Could it be that women just do not have that entertainment instinct as strongly as men do? Or are they not brave enough to make a fool of themselves onstage? Have we oppressed women so much over the ages that they fear the awkwardness of transformation and self deprecation? Are women afraid to make fun of men and the way we move, speak, dress, coif because of the patriarchal structure that still attempts to control their reproductive rights?
Or are men—as subject matter— just...boring?
I submit that drag and trans performance is a result of men’s (both gay and straight) fascination with the complexity of what it is to be a woman. In addition, I submit that we watch drag and trans performance out of fascination of that fascination: We are watching men enact our own fascination with what it is to be a woman.

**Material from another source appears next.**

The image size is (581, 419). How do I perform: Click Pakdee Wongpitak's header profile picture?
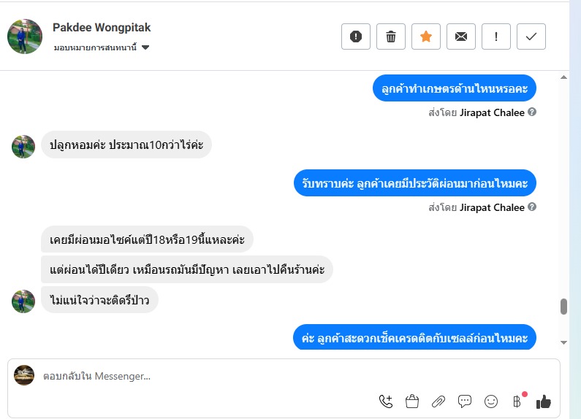click(x=25, y=36)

But fascination without education can lead to ignorance, clumsy attempts at being an ally, and, in some cases where that fascination is repressed—violence (or a violence of words, or a violence of diagnoses). This projects puts that ignorance and violence on display in order to provoke questions and promote conversation.
Timeline for Realization of Project: The initial Bristol board pieces will begin in June for the first two to three weeks. I am hoping to have 2-3 canvases done by the time I arrive to Berlin in August.